■ **CONSIGNE A**
Recopiez sans rien changer les lignes des données fournies, en commençant par celle qui contient « The image size is (1456, 819). In » et en allant jusqu'à celle qui contient « coordinates (1262, 384). », ces deux lignes comprises.

■ **PAGE**
Mais comme il nous l’expliquait dans entretien publié en 1997, il en faudrait plus pour brider sa créativité : “Mon film de diplôme, Avril, a eu des problèmes avec la censure. Alors pour les faire chier, je suis parti incognito comme ouvrier à la fonte, dans une énorme usine métallurgique. C’était l’époque où les artistes devaient connaître la vraie vie de la classe ouvrière. Effrayé par les conditions de travail, j’ai tourné La Fonte, où je montrais le travail d’esclave, très dur, très sale.”
De fait, la première partie de sa carrière sera marquée par une bataille permanente avec la censure, l’obligeant à inventer des stratagèmes pour la contourner : “À cette époque, j’écrivais toujours deux scénarios : l’un pour passer devant les instances de la censure ; puis, muni du même texte, je faisais un autre film mais en le transformant de telle façon que je leur disais que c’est eux qui n’avaient pas bien lu le premier texte (rires)…”
Son premier long-métrage, La chute des feuilles, est déjà vu d’un mauvais œil par le régime, mais c’est surtout Pastorale qui sera complètement interdit en 1975. Les films d’Iosseliani n’ont pourtant rien d’explicitement militant ou dissident : “Je voulais faire quelque chose qui les ignorait. Pour eux, c’était déjà trop. Ils considéraient que cet argent devait être dépensé pour la propagande.” Ce mode de production particulièrement verrouillé l’empêchera de tourner pendant huit ans et le conduira à s’exiler, comme Tarkovski ou Konchalovski.

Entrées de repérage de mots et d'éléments
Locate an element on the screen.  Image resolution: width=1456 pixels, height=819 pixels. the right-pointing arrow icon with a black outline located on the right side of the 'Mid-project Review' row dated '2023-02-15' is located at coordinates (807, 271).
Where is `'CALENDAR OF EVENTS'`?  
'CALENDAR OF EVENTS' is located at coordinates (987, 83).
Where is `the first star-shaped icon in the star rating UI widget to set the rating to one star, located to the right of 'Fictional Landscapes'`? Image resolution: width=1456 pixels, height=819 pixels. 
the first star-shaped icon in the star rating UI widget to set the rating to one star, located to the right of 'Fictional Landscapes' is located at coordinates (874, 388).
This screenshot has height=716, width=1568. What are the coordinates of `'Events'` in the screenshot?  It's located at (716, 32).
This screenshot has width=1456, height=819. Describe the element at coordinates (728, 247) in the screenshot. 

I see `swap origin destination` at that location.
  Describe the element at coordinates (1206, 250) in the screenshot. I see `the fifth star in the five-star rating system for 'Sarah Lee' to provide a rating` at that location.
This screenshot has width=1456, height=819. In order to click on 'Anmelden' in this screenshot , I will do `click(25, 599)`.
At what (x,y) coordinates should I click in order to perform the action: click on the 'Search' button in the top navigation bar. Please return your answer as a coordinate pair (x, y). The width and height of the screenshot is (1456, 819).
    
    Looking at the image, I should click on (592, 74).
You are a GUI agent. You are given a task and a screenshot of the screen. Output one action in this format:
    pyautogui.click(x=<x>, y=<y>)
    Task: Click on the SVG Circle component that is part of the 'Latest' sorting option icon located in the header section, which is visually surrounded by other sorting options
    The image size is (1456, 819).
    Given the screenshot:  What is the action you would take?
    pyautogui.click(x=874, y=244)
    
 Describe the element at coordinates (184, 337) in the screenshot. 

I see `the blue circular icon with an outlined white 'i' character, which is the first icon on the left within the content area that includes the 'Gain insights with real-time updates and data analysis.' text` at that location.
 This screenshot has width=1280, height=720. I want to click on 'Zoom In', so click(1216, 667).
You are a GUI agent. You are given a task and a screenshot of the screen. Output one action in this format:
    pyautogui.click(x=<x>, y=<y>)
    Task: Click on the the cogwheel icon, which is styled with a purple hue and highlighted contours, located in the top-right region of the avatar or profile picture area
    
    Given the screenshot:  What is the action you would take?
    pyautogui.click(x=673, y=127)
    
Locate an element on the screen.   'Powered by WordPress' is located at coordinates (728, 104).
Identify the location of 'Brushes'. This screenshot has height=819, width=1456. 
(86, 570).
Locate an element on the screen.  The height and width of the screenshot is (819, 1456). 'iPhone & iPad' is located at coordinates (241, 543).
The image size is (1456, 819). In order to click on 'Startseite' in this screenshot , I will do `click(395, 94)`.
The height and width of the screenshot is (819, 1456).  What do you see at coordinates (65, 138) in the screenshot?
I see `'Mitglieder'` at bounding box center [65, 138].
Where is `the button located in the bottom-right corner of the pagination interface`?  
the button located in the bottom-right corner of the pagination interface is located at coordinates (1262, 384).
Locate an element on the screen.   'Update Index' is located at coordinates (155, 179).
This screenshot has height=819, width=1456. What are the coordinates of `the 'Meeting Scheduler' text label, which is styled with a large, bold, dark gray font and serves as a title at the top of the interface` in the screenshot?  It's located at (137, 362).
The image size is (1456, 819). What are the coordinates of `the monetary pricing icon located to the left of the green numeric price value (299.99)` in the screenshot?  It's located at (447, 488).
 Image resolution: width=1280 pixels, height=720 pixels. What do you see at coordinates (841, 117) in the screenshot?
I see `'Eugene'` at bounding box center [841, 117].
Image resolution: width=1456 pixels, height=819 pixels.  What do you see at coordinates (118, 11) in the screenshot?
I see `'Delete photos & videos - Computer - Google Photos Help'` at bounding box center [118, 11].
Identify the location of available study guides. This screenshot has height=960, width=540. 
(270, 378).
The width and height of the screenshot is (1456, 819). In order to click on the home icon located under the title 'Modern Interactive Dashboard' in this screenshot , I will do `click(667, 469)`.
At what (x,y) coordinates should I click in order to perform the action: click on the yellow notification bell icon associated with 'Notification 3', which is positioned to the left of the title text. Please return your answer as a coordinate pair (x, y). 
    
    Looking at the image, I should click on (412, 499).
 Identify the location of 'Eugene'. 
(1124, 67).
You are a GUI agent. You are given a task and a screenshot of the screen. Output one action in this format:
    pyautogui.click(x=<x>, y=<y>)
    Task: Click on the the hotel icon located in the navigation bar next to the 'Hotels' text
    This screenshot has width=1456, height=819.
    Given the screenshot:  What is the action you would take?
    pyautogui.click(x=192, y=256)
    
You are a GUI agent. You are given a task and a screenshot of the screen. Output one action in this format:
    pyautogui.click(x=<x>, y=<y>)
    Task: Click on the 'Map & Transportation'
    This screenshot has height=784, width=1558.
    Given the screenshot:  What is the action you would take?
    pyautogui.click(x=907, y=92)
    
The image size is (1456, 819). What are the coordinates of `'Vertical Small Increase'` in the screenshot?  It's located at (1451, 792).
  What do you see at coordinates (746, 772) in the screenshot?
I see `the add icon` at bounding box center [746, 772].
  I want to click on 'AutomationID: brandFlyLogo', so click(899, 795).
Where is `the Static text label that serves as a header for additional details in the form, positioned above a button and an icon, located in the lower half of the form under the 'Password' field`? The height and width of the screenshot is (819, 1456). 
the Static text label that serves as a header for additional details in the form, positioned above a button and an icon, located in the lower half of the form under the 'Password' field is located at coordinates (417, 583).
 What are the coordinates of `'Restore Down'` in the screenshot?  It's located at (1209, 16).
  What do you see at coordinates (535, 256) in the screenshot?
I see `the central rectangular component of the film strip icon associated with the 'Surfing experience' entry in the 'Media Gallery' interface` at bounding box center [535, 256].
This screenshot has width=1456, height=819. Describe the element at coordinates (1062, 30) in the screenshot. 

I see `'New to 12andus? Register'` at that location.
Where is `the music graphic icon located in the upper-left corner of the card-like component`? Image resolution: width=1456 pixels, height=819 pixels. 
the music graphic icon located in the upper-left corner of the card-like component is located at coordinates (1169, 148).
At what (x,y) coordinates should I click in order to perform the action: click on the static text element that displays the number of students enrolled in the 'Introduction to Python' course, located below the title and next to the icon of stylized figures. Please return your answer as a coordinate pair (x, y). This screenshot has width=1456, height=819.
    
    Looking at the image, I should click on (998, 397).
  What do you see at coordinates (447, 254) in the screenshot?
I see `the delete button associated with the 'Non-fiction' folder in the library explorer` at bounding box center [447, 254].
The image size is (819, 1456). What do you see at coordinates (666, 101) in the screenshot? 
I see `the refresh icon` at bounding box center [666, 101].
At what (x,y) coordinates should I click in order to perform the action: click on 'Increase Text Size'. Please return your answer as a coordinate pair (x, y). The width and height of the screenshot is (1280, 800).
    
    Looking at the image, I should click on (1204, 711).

■ **CONSIGNE B**
Prolongez le texte sur Iosseliani et la censure à partir de sa dernière phrase.

■ **RÉPONSE RÉDIGÉE A**
The image size is (1456, 819). In order to click on 'Startseite' in this screenshot , I will do `click(395, 94)`.
The height and width of the screenshot is (819, 1456).  What do you see at coordinates (65, 138) in the screenshot?
I see `'Mitglieder'` at bounding box center [65, 138].
Where is `the button located in the bottom-right corner of the pagination interface`?  
the button located in the bottom-right corner of the pagination interface is located at coordinates (1262, 384).

■ **RÉPONSE RÉDIGÉE B**
Carrière en France
À partir de 1982, Otar Iosseliani poursuit sa carrière en France avec Les Favoris de la lune (1984, Grand Prix du jury au Festival de Venise), La Chasse aux papillons (1992) ou encore Brigands, chapitre VII (1996), dans lequel il livre une critique virulente du stalinisme tout en la croisant à une ironie irrésistible. La grande singularité d’Iosselliani consiste peut-être à cette manière de ne pas détourner les yeux devant la noirceur du monde, tout en préférant le regarder comme une comédie un peu absurde. Il revendique ainsi explicitement l’influence de Jacques Tati : “Ce qui est propre au cinéma, c’est la comédie… Quand Tati plonge son personnage au milieu de la révolution technologique, il n’a pas d’autre but que de montrer comme c’est marrant. Il n’est pas agressif, ne se prend pas au sérieux. Il plonge un monsieur gentil, inadapté, venu d’une autre époque, dans le monde moderne. Et c’est ridicule, mais dépourvu de méchanceté. C’est ce que j’essaie de faire, de toutes mes forces.”
En 1999, il obtient un joli succès public avec Adieu, plancher des vaches !, avant de présider le jury de la Caméra d’or, en 2000. Ses films suivants seront sélectionnés dans les grands festivals internationaux, comme Lundi matin, présenté à Berlin, ou encore Chantrapas, hors-compétition au festival de Cannes, en 2010. Dans ce film tardif aux accents autobiographiques, il met en scène un cinéaste géorgien contraint à l’exil et livre une réflexion sur la liberté de création.